A couple other members of our party had similar questions about Kenya’s yellow fever requirements. They also called the embassy, and received the same answer from a woman who called herself “the horse’s mouth.” I’m sure it was the same person, probably the only employee of the Kenyan “embassy”.
While comforted by the possibility no vaccination was required, I remained unsure. All documentation I’d seen implied (or insisted) that it was.
The only contrary evidence was an assertion from some nameless voice in what claimed to be the Kenyan embassy. I doubted a border agent would accept that when I tried to enter his country.
We’ll never know. When we came to Kenya a few days ago, no one requested my yellow fever vaccination card.
Maybe “the horse’s mouth” was right. Or perhaps such uncertainties are inherent crapshoots when going to countries with green in their flag.
Just as they are in those where it isn’t.
JD
Thanks for your today's travel log !!! 👍👍👍 🔥🔥🔥
{...avoid investing in any country with the color green in its flag...two republics featuring verdant hues in their national banners. Each offers ample reason to heed Casey’s advice...} 🤣🤣🤣
Investments are mostly done for two reasons: financial profits (either short- or long-term) for future, undefinded goals, or (almost) instant PEACE in one's daily life, THE long-term investment that really counts once you consider our current world gone mad.

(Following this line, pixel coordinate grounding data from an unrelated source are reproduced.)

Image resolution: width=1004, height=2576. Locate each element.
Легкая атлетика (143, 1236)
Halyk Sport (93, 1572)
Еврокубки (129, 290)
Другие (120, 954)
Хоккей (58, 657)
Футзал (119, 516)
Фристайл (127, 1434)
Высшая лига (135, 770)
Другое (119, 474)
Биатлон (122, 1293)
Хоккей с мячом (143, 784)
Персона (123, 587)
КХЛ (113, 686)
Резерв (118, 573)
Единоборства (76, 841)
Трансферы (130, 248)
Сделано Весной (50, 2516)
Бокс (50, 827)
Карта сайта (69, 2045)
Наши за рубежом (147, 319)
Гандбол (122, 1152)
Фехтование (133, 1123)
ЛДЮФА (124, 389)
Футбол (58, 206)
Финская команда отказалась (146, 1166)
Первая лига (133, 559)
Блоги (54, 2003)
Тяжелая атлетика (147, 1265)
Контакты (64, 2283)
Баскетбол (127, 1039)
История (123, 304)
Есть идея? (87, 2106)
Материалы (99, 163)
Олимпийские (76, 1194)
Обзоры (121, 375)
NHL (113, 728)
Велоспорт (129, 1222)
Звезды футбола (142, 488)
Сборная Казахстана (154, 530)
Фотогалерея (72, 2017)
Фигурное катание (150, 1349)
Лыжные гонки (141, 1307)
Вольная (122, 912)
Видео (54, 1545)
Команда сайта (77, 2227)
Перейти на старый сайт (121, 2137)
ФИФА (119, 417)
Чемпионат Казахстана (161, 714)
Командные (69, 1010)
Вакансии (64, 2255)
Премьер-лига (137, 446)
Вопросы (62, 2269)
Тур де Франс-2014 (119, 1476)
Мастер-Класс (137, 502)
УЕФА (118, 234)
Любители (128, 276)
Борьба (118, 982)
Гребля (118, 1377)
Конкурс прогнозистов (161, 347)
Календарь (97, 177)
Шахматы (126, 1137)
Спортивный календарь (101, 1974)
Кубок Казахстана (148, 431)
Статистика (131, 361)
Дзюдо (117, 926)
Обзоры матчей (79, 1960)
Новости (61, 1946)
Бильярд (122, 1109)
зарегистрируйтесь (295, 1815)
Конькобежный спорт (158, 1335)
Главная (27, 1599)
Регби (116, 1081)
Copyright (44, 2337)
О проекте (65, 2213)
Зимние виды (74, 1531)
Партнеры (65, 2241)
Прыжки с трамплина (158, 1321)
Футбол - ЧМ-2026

{...ubiquitous potholes, which in most places were more prevalent than pavement...} Did you know that, once they surpass a certain size, the locals assign them names ??? ... 🤣🤣🤣
Once you made the proper investment, bad terrestrial connections become mostly irrelevant, whatever you need for your peaceful life will be readily available at a walking distance ... 🔥🔥🔥
{...The worst governments would be ruthless regimes run by brilliant psychopaths with powerful tools and elite capabilities..} Thanks very much for your brilliant, euphemistic description of current Western regimes !!! 👍👍👍
{...Fortunately, that combination is relatively rare...} Rare in Africa, unfortunately ubiquitious in the West, almost w/o exemption and getting worse by the day ...
Due to the above, investments in countries brandishing verdant-flags should be reconsidered VERY seriously !!!
{...I paid a third-party a couple hundred bucks to obtain Tanzanian visas...} It's THEM who "design & run" the websites ... 🤔🤔🤔 Smart people, isn't it ??? ...
The descriptions of your travels are stirring even though your journeys in Africa are shaken. Thank you.